The Canadian operations could be helpful to uplisting, and U.S. plant-touching operators might have a more difficult time restructuring without assets in Canada, TerrAscend’s chief financial officer, Keith Stauffer, said during the call.

“This might be obvious, but based upon the fact that TerrAscend was originally a Canadian-domiciled company, as opposed to practically all the other players in the U.S., this reorg is not the least complicated for us, probably versus practically everybody else,” he said.

“We’ve already had these structures in place to make sure that we segregated money in Canada and the U.S. So it’s not a major chore for us to restructure to be compliant with what the TSX is looking for.”

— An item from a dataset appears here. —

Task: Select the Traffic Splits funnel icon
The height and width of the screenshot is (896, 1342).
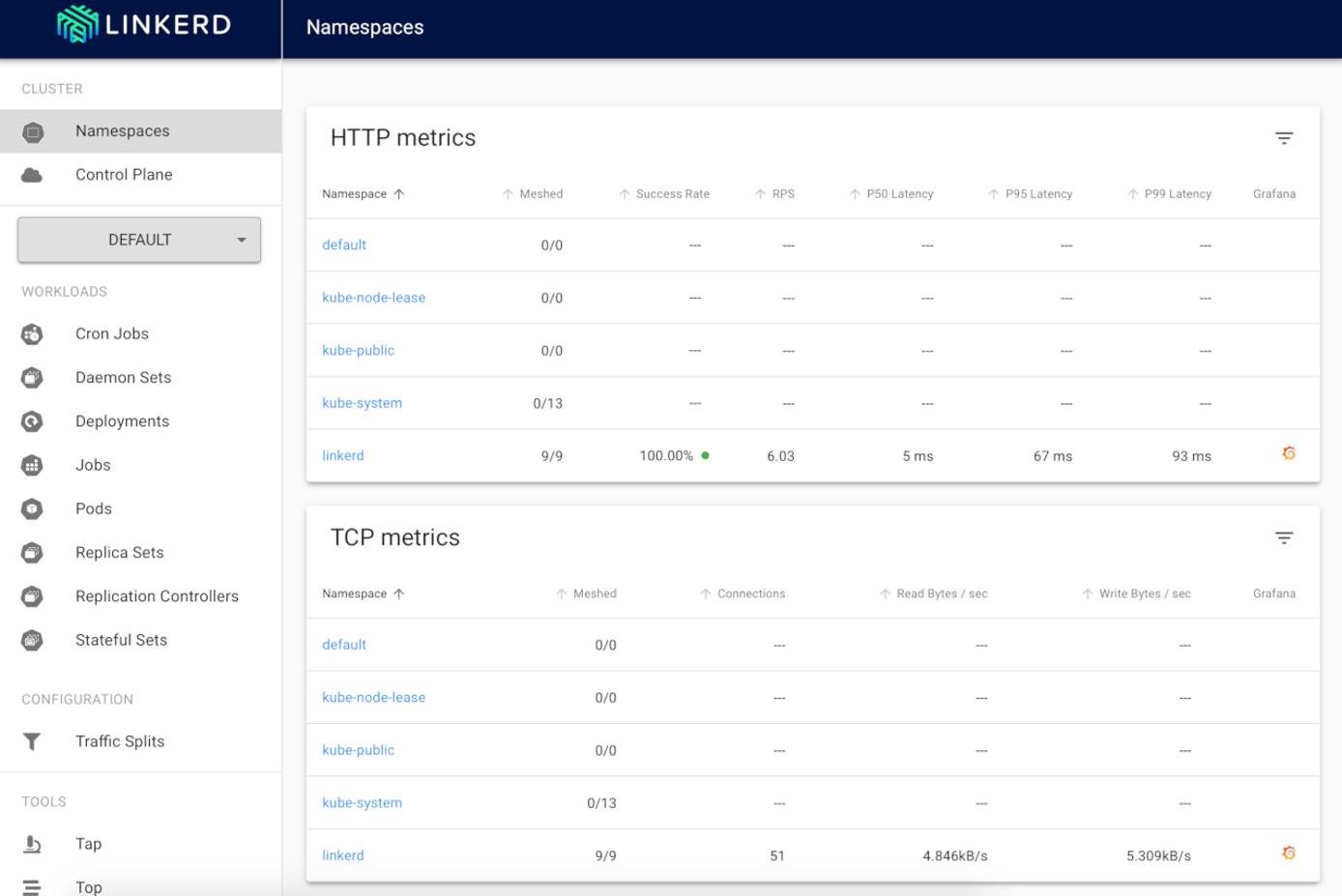Action: pos(32,740)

The majority of TerrAscend’s business is in the U.S., however, with cultivation, production and retail operations in California, Maryland, Michigan, New Jersey and Pennsylvania through subsidiaries such as Gage Growth, Ilera Healthcare and The Apothecarium.

For 2022, TerrAscend reported a net revenue of $247 million, a 21% increase from its 2021 revenue of $194 million.

Its net loss from continuing operations was $299.4 million versus net income from continuing operations of $15.7 million in 2021.

TerrAscend attributed the loss to a $311.1 noncash impairment charge against goodwill and intangibles for its Michigan business.

The company reported positive cash flow from operations of $7.3 million for the fourth quarter in 2022, a $1.5 million increase from the third quarter.

Significantly, TerrAscend also reduced its debt by $80 million in the fourth quarter, paying down $30 million in debt to Chicago Atlantic and converting $90 million of debt with Canopy Growth to exchangeable shares at CA$5.10 per share.

‘Zero anxiety’ around raising capital

While uplisting to the TSX could give TerrAscend more access to liquidity, the company’s executive team isn’t planning to use cash for M&A this year.

“This is clearly a buyer’s market, as many operators are facing an existential crisis,” Wild said.

“We have been speaking for about a year about how we’re being patient and believe that we will be able to buy assets for pennies on the dollar.

“In fact, we are now reviewing opportunities to acquire assets, essentially for free, as long as we’re willing to assume certain debt and lease obligations. And even that is up for negotiation.”

But uplisting to the TSX could give TerrAscend an added edge in M&A negotiations, Wild said.

“We believe that sellers will be more willing to accept TerrAscend stock as consideration and assign a greater value to our shares once listed on a major exchange.”

Stauffer said that TerrAscend doesn’t have the same challenges raising capital as the rest of the cannabis industry.

“I want to confirm and I want to assure everyone, we promise that we have zero anxiety around raising any capital that we need for the business,” he said.

“Our only focus and our only worries is how to sequence in the most efficient way to avoid any unnecessary or any high interest that we don’t have to get.

“So we continue to be disciplined, and we continue to sequence things in a very thoughtful manner in order to increase and improve our cash-flow situation.”